Voodoo Trading
Voodoo trading could add a lot to your bottom line. W.D.
Gann, R.N. Elliott and other cultists spent years studying the
market's mystical side, trying to figure out how obscure ideas
could tap hidden profits. Magic numbers, astrological dates and
prayer wheels have all been enlisted in the search for that
elusive trading edge.
Most traders believe Fibonacci fits in the category of market
witchcraft, but this arcane science has a basis in fact. A 12th
century monk known as Fibonacci discovered a logical sequence
that appears throughout nature. Beginning with 1 + 1, the sum of
the last two numbers that precede it creates another Fibonacci
number. For example: 1+1=2, 1+2=3, 2+3=5, 3+5=8, 5+8=13,
8+13=21, 13+21=34, 21+34=55, etc.
Major ratios between Fibonacci numbers identify expected
retracement levels, as markets pull back after rallies or
selloffs. The most common Fib retracements are 38%, 50% and 62%
of the principal price movement. These are price levels where
many traders expect important reversals and bounces. For obvious
reasons, these also represent entry signals in many short-term
strategies.
Fibonacci patterns and the Elliott Wave are kissing cousins.

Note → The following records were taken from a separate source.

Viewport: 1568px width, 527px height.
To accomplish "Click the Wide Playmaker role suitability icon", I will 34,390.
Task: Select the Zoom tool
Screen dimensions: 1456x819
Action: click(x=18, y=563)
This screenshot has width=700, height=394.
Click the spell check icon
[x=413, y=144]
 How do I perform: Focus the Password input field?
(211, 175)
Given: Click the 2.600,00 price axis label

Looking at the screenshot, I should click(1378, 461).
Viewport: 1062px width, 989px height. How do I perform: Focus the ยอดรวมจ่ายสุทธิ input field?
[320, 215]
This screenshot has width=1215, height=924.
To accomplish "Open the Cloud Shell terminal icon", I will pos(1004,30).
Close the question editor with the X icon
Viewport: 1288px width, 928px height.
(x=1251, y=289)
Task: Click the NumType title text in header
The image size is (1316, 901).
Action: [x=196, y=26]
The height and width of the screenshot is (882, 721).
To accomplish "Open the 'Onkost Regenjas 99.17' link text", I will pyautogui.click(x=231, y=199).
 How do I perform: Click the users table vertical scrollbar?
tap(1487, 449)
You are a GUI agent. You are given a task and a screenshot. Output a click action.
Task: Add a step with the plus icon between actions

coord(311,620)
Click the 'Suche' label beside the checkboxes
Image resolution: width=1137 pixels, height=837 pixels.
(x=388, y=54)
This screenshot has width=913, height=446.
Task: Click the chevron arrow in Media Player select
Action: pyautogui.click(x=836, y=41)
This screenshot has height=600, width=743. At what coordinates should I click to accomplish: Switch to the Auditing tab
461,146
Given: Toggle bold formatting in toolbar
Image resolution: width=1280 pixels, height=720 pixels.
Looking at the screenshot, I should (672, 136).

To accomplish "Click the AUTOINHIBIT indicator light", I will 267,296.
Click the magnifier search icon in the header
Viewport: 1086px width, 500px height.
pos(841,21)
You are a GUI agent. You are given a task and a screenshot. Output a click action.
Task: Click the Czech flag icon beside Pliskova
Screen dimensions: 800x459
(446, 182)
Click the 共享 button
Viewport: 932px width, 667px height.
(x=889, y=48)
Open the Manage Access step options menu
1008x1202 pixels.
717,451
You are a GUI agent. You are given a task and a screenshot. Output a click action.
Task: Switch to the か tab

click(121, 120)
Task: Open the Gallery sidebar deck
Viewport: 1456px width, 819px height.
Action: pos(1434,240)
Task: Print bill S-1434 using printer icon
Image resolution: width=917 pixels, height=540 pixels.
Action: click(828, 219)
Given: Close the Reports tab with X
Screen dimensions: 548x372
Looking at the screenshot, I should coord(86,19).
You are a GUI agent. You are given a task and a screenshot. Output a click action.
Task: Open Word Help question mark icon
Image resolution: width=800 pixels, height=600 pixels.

According to Elliott, major rallies or selloffs occur in three
primary waves, with two countertrend waves in between. These
waves are often boxed into major retracement levels. Go back and
look at my article "Mind the Gaps." Notice how Fibonacci
retracements can also define levels where markets jump from one
price to another.
Markets swing off common retracements as they move from
support to resistance and back. But these dynamics have become
harder to trade in recent years. The popularity of Fibonacci as
a technical tool is the likely culprit. Many smart players now
trade against key retracement levels because they know weaker
hands will jump in at these prices. For example, they will sell
support just because of expectations of a bounce at that price
level.
But Fibonacci applications still have tremendous value for swing
traders. The trick is to use an original approach. First, never
trade a retracement level in a vacuum. Look for other forms of
support or resistance to show up at the same price level. For
example, when you see a 50-day moving average, an intermediate
high and a trend line converge at a 62% retracement, the odds
for an important reversal greatly increase.
You can also learn to trade the Fibonacci whipsaw. Stand
aside when price pulls back to a deep retracement level. Let
other traders take the bait and get shaken out when price breaks
through the number. Then let the market reverse and jump back
across the retracement level. Use this crossing as your entry
signal. The markets usually punish only one side of the action
at a time.
Apply less common retracement strategies to avoid the crowd.
H.M. Gartley described little-known Fibonacci relationships in
his 1937 book "Profits in the Stock Market." The Gartley Pattern
relies on a 78% retracement, and represents another way to
capitalize on those caught in a 62% whipsaw. This classic setup,
first described almost 70 years ago, works just as well now as
it did during the Great Depression.
You can also trade Fibonacci extensions, instead of
retracements. Market wizard Larry Pesavento highlights a Gartley
variation he calls the Butterfly Pattern. This is a complex
formation, which carries price 27% past a 100% retracement
before it reverses. Got that?
The combination of all these waves and ratios can certainly be
confusing. But one of the joys in applying complex Fibonacci
math is its ability to confuse most traders. After all, the
markets rarely reward the trading style of the majority.